Fall from Height Accident Leads to Prosecution

Six Metre Fall Leads to Prosecution 25918

An Orkney-based building company has been fined by the Health and Safety Executive (HSE) after an employee was injured when he fell from a height of six metres through a roof sheet.

Wilbert Paterson, 58 at the time of the accident, was one of three workers employed by Daniel Harcus Construction to repair a fragile roof at a farm in Westray when the accident happened in April 2012.

Fall from Height Accident

Kirkwall Sheriff Court was told that Mr Paterson and his two work colleagues were lifted onto the roof of the structure via a telehandler.

However, the crew did not have any crawl ladders or other safety measures in place, meaning they risked falling to the ground because of the roof sheet's lack of strength, something the project was meant to rectify.

Mr Paterson managed to successfully replace two broken fibre cement sheets on the roof and began moving over from one pitch of the roof to the other when the fall from height accident happened.

The experienced builder, who worked for Daniel Harcus Construction for 24 years, stepped on a fibre sheet, but it fractured under his weight and collapsed. Mr Paterson was sent crashing to the floor six metres below, where he sustained serious injuries.

Broken Bones

After being rushed to hospital, the 58-year-old was diagnosed with a broken left arm, multiple fractures, vascular damage to his left foot and pelvic bruising.
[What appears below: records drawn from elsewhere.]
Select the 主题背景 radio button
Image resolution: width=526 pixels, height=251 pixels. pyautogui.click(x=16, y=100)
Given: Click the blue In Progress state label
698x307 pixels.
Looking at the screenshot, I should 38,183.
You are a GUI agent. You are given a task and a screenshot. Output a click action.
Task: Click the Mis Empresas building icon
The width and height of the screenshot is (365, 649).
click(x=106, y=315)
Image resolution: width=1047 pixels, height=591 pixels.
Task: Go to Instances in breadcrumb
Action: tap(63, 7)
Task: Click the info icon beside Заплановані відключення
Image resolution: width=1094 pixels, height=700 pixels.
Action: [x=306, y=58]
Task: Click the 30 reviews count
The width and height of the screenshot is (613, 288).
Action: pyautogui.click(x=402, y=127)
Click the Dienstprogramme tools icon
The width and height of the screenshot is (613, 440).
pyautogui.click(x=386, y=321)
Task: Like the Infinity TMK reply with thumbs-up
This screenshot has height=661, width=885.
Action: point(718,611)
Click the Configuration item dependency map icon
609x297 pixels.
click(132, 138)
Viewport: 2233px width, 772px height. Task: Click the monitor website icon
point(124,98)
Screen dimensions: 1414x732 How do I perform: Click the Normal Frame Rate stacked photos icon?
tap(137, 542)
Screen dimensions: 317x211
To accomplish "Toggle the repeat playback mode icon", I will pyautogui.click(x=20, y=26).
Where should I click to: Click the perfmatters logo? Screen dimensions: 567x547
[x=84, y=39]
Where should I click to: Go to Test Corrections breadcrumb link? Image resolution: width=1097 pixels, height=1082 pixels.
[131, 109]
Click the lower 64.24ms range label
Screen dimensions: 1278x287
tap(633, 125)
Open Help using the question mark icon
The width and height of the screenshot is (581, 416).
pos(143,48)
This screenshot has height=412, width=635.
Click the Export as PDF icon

Mr Paterson still suffers from pain in his left foot and arm, meaning he has been unable to get back to his job because of its intense physical nature. It is unclear whether he will ever be able to return to work.

Work Accident Investigation

A work accident investigation by the Health and Safety Executive (HSE) found that Daniel Harcus Construction had not come up with a safe alternative system of work once it became apparent that existing crawling boards could not be used.

The curved roof the builders were working on meant this would not be plausible, but other options, including the use of harnesses or scaffolding, should have been explored in order to ensure staff members were kept safe.

For its part in the accident, Daniel Harcus Construction, of Rapness, Orkney, was fined £5,000 after pleading guilty to breaching Regulation 4 of the Work at Height Regulations 2005.

No Risk Assessment

Following the trial, HSE principal inspector Niall Miller said, "This was an entirely avoidable workplace accident. Falls from height remain one of the most common reasons for injuries and even fatalities at work, and it is fortunate that Mr Paterson survived the fall from height, albeit with serious injuries.

"Daniel Harcus Construction should have carried out a risk assessment before work started. The dangers of fragile roofs are well-known in the industry and consideration should have been given to alternative approaches, for example replacing the boards from underneath."

Falls from height accidents remain common in the UK construction industry, with around seven people killed per year after falling through fragile roofs or roof lights, while many more suffer permanent disabilities.